- [Excerpted text]:
[Start]
Hi,
some of the udev default groups and users are rather RedHat'ish or
from other proprietary vendors. I think it would be nicer to polish it
in a generic way rather than taking vendor endorsed definitions,
potentially incompatible with installed systems, 1:1.
On 16.01.2009, at 09:14, Michael Tross wrote:
Hi helasz,
Am Donnerstag, den 15.01.2009, 09:40 +0100 schrieb [email protected]:
Hi All,
My limited contribution to the udev issue sounds like this:
(main source:
http://git.kernel.org/?p=linux/hotplug/udev.git;a=blob;hb=HEAD;f=README)
In my understanding there are only a couple of requirements the above
website mentions which are (possibly) not met in T2:
1) Groups and users
„The system must have the following group names resolvable at
udev
startup:
disk, cdrom, floppy, tape, audio, video, lp, tty, dialout, kmem.
Especially in LDAP setups, it is required, that getgrnam() is able
to resolve
these group names with only the rootfs mounted, and while no
network is
available.”
In my T2 (trunk) installation the following groups are not there:
cdrom, floppy, tape, lp, dialout,
I am not sure that groups ’tape’ and
’dialout’ are
really needed, however in the above README that is explicitely
stated.
I have noticed that also group ’uucp’ and user
’vcsa’ are claimed to be missing by udev.
This is correct, some group id's expected by udev are missing. We
discussed this already some time ago, and had an issue in our old
bugtracker, but in fact it got never fixed. Changing the id's may
break
the upgrade path (Emerge-Pkg) of old installations.
[End]
- [To be done]:
- 1) Please answer these from the udev discussion, one line each:
(a) Which groups does the writer say are absent from their T2 (trunk) installation?
(b) Which group and which user are also claimed to be missing by udev?
(c) What might changing the ids break?
- 2) Translate this sentence from the udev discussion into Spanish: "This is correct, some group id's expected by udev are missing."
The items after this point are separate material, unrelated to the udev discussion.

- [Entries supplied]:
[Start]
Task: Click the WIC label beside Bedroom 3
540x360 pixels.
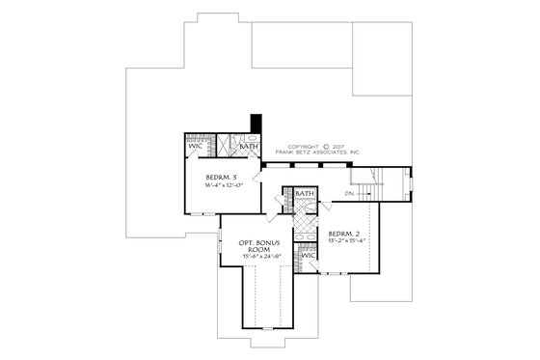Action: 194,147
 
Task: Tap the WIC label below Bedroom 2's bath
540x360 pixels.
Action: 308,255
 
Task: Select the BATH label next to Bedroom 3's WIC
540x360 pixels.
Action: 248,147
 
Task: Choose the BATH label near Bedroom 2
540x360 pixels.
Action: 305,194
[End]
[Start]
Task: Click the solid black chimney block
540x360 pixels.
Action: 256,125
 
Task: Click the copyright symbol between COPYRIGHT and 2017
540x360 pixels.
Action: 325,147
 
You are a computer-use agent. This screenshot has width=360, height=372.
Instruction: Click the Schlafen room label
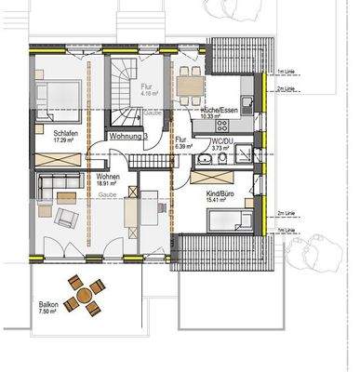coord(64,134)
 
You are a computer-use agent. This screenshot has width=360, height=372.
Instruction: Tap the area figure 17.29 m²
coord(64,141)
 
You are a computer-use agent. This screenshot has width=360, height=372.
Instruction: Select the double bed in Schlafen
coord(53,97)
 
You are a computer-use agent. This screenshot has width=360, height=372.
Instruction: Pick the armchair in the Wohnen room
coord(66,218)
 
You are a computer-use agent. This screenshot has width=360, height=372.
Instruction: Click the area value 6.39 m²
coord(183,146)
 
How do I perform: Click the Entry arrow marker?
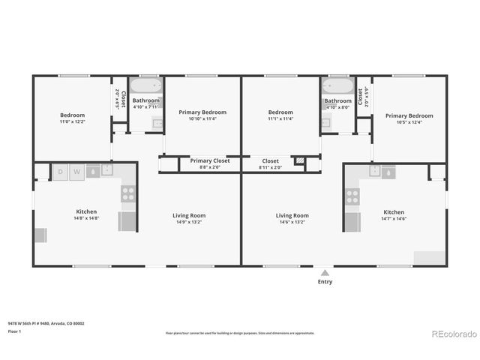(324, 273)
[End]
[Start]
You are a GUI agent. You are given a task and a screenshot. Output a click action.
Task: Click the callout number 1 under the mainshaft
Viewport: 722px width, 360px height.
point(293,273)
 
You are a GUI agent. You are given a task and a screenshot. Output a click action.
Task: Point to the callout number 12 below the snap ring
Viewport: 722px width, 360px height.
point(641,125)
[End]
- [Expected responses]:
- 1)
(a) cdrom, floppy, tape, lp, dialout
(b) The group 'uucp' and the user 'vcsa'
(c) The upgrade path (Emerge-Pkg) of old installations

- 2) Esto es correcto, faltan algunos id de grupo que udev espera.